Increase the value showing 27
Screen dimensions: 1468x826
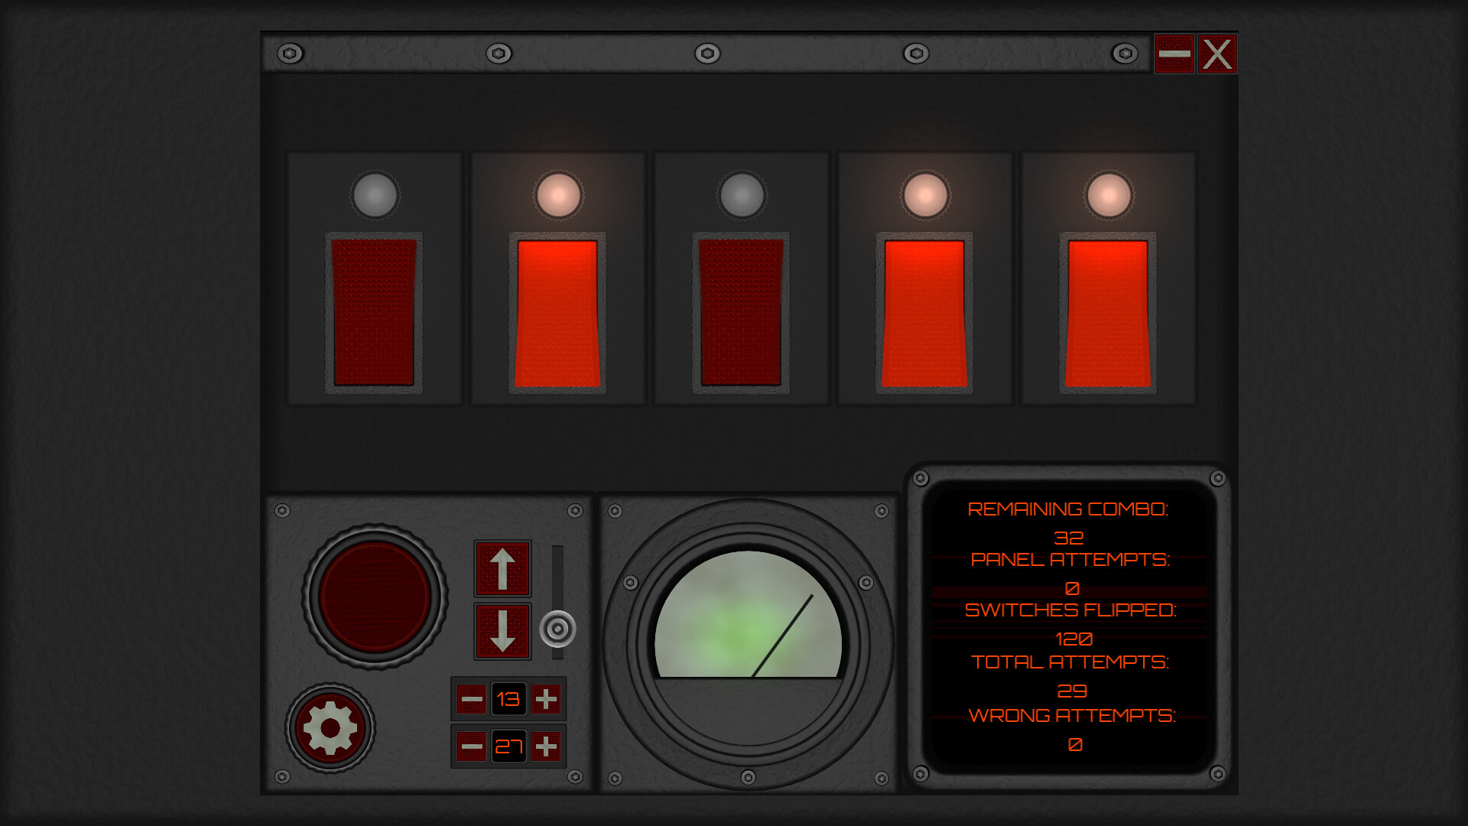pyautogui.click(x=546, y=746)
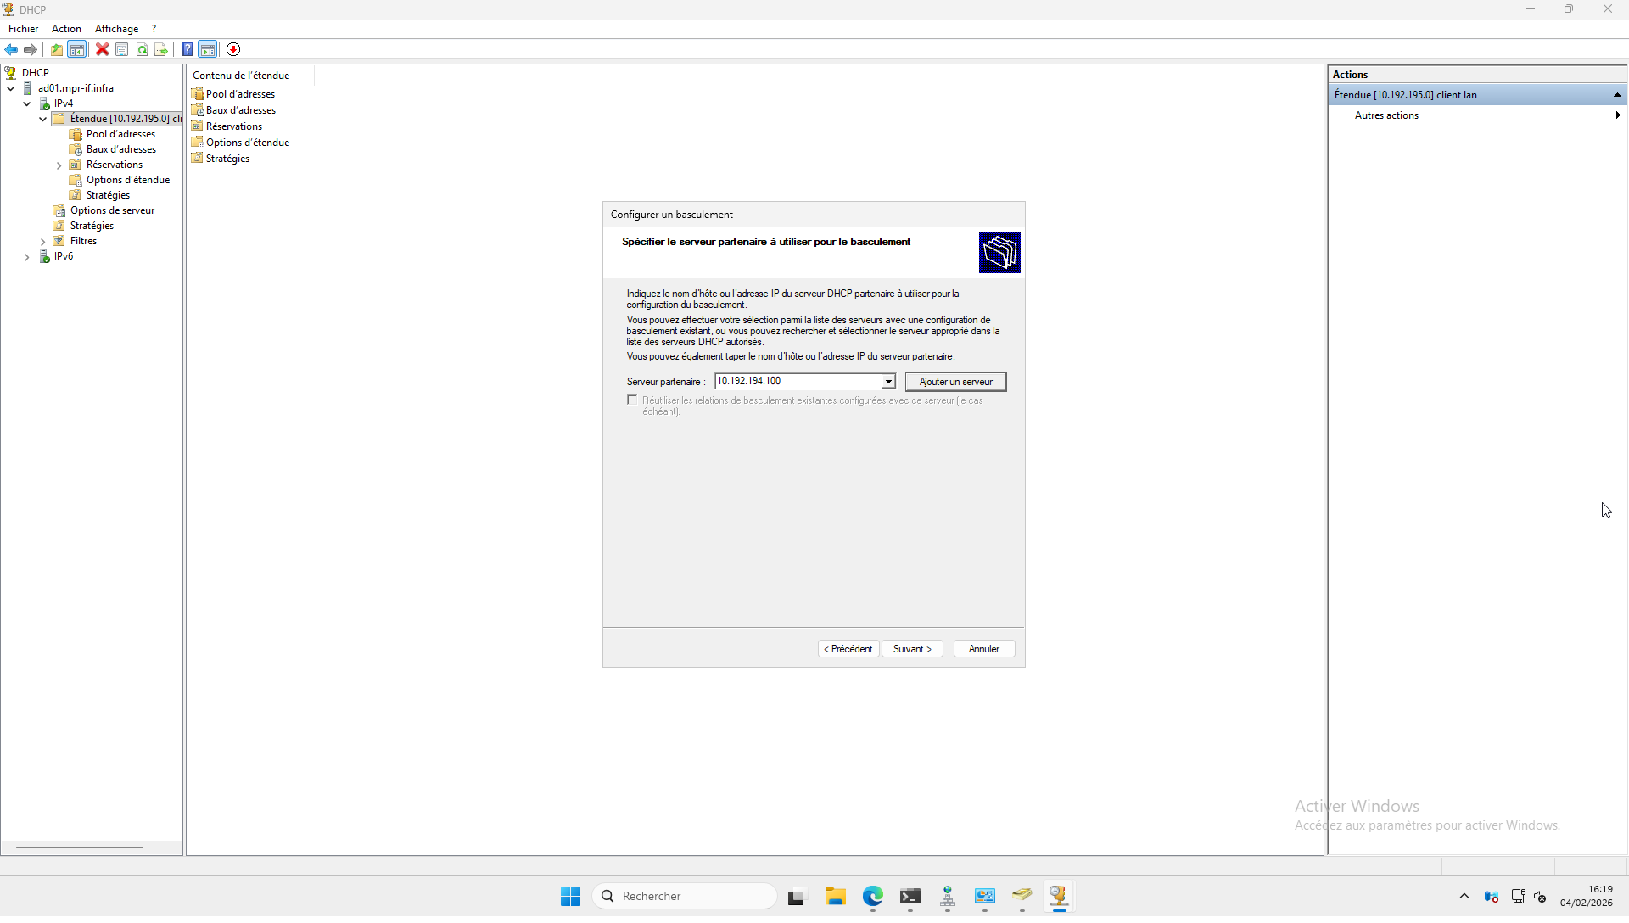Open the Affichage menu
This screenshot has height=923, width=1629.
116,29
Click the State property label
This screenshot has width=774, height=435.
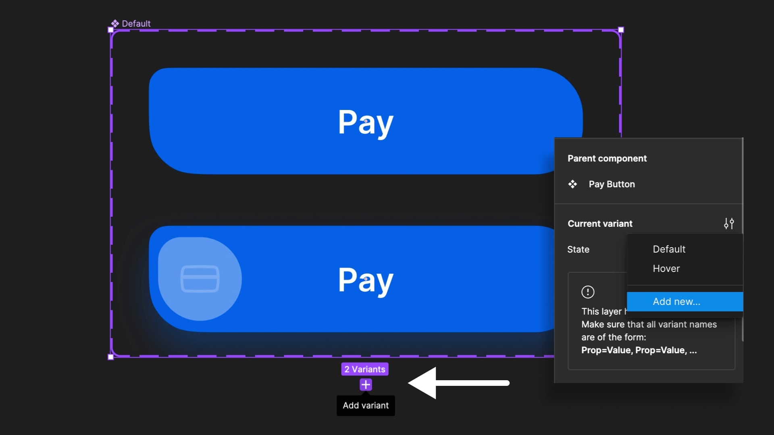click(578, 249)
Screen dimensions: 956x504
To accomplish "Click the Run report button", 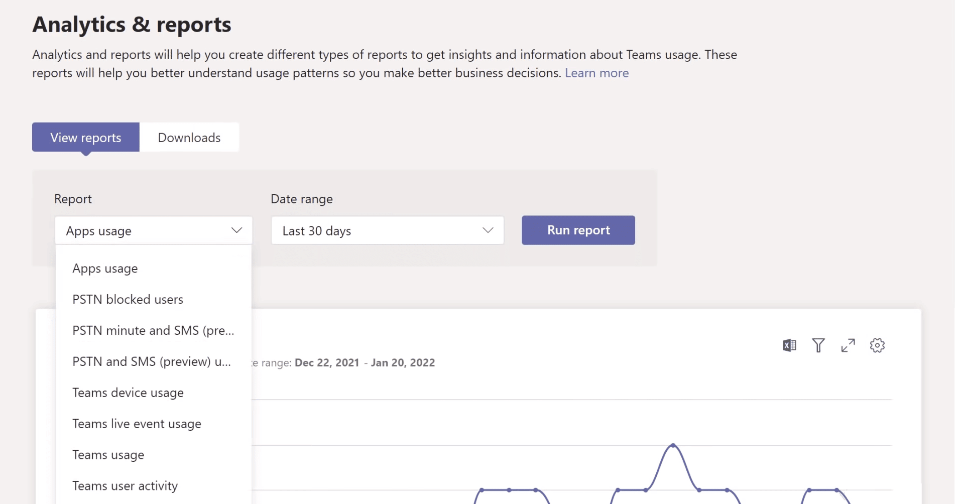I will pyautogui.click(x=578, y=230).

____________________

> **EXERCISE DESCRIPTION**
When pictures appear in the records above, leave them out and reproduce exactly each line from the first through the line containing "Screen dimensions: 956x504", both included.

> **SOLUTION**
Increase the value showing 27
Screen dimensions: 1468x826
pyautogui.click(x=546, y=746)
Open the Affichage menu
This screenshot has height=923, width=1629.
116,29
Click the State property label
This screenshot has width=774, height=435.
click(578, 249)
Screen dimensions: 956x504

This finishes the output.